- Description of the task: Every record that follows needs to be written out again, exactly.

Items listed in a dataset:
=====
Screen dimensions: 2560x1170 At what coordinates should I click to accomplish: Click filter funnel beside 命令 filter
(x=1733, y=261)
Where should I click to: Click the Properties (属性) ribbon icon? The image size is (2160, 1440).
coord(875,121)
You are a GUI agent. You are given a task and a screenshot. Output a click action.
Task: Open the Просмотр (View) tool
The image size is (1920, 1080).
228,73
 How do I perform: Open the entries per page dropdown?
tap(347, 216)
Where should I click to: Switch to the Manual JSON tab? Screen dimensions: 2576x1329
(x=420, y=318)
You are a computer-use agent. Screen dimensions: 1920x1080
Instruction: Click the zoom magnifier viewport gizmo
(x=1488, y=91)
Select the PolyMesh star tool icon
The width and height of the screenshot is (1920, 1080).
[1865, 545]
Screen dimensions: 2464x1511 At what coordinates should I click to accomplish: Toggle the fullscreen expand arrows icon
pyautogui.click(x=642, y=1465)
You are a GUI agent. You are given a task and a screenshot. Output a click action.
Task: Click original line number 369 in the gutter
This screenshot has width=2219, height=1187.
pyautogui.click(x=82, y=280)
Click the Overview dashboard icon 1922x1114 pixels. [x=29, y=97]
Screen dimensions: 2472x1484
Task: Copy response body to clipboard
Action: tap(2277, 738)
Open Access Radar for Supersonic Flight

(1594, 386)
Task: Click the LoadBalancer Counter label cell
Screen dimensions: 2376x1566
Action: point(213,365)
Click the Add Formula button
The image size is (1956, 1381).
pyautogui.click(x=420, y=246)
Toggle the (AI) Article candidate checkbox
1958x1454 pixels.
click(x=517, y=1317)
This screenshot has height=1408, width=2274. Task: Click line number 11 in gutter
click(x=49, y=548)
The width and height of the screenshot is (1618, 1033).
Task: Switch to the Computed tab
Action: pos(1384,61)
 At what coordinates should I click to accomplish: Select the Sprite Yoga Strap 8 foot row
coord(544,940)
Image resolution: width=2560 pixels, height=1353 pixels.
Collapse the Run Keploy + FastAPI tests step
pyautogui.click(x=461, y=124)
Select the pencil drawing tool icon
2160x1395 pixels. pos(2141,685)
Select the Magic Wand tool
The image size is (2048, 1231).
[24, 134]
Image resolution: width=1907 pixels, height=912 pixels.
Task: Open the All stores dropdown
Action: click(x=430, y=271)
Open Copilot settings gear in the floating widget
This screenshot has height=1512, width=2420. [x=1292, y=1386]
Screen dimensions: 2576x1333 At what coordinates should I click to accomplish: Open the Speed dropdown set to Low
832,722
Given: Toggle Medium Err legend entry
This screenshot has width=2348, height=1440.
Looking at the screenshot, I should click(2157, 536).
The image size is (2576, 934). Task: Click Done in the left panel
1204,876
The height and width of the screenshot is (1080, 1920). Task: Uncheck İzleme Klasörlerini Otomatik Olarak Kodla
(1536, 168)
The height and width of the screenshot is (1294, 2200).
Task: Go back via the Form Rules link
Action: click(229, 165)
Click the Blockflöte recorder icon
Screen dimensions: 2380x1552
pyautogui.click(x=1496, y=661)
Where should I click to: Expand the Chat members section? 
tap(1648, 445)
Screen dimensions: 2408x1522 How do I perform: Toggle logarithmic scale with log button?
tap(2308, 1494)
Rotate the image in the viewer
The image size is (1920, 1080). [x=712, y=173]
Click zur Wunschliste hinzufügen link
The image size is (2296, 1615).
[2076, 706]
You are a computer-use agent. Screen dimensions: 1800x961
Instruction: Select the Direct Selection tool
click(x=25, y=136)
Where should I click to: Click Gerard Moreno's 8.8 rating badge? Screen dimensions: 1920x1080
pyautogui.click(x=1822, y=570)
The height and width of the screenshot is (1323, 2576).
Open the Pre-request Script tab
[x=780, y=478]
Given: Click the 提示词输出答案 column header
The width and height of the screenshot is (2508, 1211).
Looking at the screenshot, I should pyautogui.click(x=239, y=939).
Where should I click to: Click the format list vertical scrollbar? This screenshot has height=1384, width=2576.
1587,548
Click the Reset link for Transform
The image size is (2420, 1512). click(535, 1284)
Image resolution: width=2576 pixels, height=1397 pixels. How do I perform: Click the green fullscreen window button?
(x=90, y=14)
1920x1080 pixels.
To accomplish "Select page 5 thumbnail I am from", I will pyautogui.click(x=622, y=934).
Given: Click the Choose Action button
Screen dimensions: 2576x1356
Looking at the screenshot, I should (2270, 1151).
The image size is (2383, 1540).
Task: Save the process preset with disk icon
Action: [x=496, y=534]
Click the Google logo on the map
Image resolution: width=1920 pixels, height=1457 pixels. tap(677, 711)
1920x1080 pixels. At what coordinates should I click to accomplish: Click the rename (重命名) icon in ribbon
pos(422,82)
=====
- Output of the exercise:
Screen dimensions: 2560x1170 At what coordinates should I click to accomplish: Click filter funnel beside 命令 filter
(x=1733, y=261)
Where should I click to: Click the Properties (属性) ribbon icon? The image size is (2160, 1440).
coord(875,121)
You are a GUI agent. You are given a task and a screenshot. Output a click action.
Task: Open the Просмотр (View) tool
The image size is (1920, 1080).
228,73
 How do I perform: Open the entries per page dropdown?
tap(347, 216)
Where should I click to: Switch to the Manual JSON tab? Screen dimensions: 2576x1329
(x=420, y=318)
You are a computer-use agent. Screen dimensions: 1920x1080
Instruction: Click the zoom magnifier viewport gizmo
(x=1488, y=91)
Select the PolyMesh star tool icon
The width and height of the screenshot is (1920, 1080).
[1865, 545]
Screen dimensions: 2464x1511 At what coordinates should I click to accomplish: Toggle the fullscreen expand arrows icon
pyautogui.click(x=642, y=1465)
You are a GUI agent. You are given a task and a screenshot. Output a click action.
Task: Click original line number 369 in the gutter
This screenshot has width=2219, height=1187.
pyautogui.click(x=82, y=280)
Click the Overview dashboard icon 1922x1114 pixels. [x=29, y=97]
Screen dimensions: 2472x1484
Task: Copy response body to clipboard
Action: tap(2277, 738)
Open Access Radar for Supersonic Flight

(1594, 386)
Task: Click the LoadBalancer Counter label cell
Screen dimensions: 2376x1566
Action: point(213,365)
Click the Add Formula button
The image size is (1956, 1381).
pyautogui.click(x=420, y=246)
Toggle the (AI) Article candidate checkbox
1958x1454 pixels.
click(x=517, y=1317)
This screenshot has height=1408, width=2274. Task: Click line number 11 in gutter
click(x=49, y=548)
The width and height of the screenshot is (1618, 1033).
Task: Switch to the Computed tab
Action: pos(1384,61)
 At what coordinates should I click to accomplish: Select the Sprite Yoga Strap 8 foot row
coord(544,940)
Image resolution: width=2560 pixels, height=1353 pixels.
Collapse the Run Keploy + FastAPI tests step
pyautogui.click(x=461, y=124)
Select the pencil drawing tool icon
2160x1395 pixels. pos(2141,685)
Select the Magic Wand tool
The image size is (2048, 1231).
[24, 134]
Image resolution: width=1907 pixels, height=912 pixels.
Task: Open the All stores dropdown
Action: click(x=430, y=271)
Open Copilot settings gear in the floating widget
This screenshot has height=1512, width=2420. [x=1292, y=1386]
Screen dimensions: 2576x1333 At what coordinates should I click to accomplish: Open the Speed dropdown set to Low
832,722
Given: Toggle Medium Err legend entry
This screenshot has width=2348, height=1440.
Looking at the screenshot, I should click(2157, 536).
The image size is (2576, 934). Task: Click Done in the left panel
1204,876
The height and width of the screenshot is (1080, 1920). Task: Uncheck İzleme Klasörlerini Otomatik Olarak Kodla
(1536, 168)
The height and width of the screenshot is (1294, 2200).
Task: Go back via the Form Rules link
Action: click(229, 165)
Click the Blockflöte recorder icon
Screen dimensions: 2380x1552
pyautogui.click(x=1496, y=661)
Where should I click to: Expand the Chat members section? 
tap(1648, 445)
Screen dimensions: 2408x1522 How do I perform: Toggle logarithmic scale with log button?
tap(2308, 1494)
Rotate the image in the viewer
The image size is (1920, 1080). [x=712, y=173]
Click zur Wunschliste hinzufügen link
The image size is (2296, 1615).
[2076, 706]
You are a computer-use agent. Screen dimensions: 1800x961
Instruction: Select the Direct Selection tool
click(x=25, y=136)
Where should I click to: Click Gerard Moreno's 8.8 rating badge? Screen dimensions: 1920x1080
pyautogui.click(x=1822, y=570)
The height and width of the screenshot is (1323, 2576).
Open the Pre-request Script tab
[x=780, y=478]
Given: Click the 提示词输出答案 column header
The width and height of the screenshot is (2508, 1211).
Looking at the screenshot, I should pyautogui.click(x=239, y=939).
Where should I click to: Click the format list vertical scrollbar? This screenshot has height=1384, width=2576.
1587,548
Click the Reset link for Transform
The image size is (2420, 1512). click(535, 1284)
Image resolution: width=2576 pixels, height=1397 pixels. How do I perform: Click the green fullscreen window button?
(x=90, y=14)
1920x1080 pixels.
To accomplish "Select page 5 thumbnail I am from", I will pyautogui.click(x=622, y=934).
Given: Click the Choose Action button
Screen dimensions: 2576x1356
Looking at the screenshot, I should (2270, 1151).
The image size is (2383, 1540).
Task: Save the process preset with disk icon
Action: [x=496, y=534]
Click the Google logo on the map
Image resolution: width=1920 pixels, height=1457 pixels. tap(677, 711)
1920x1080 pixels. At what coordinates should I click to accomplish: Click the rename (重命名) icon in ribbon
pos(422,82)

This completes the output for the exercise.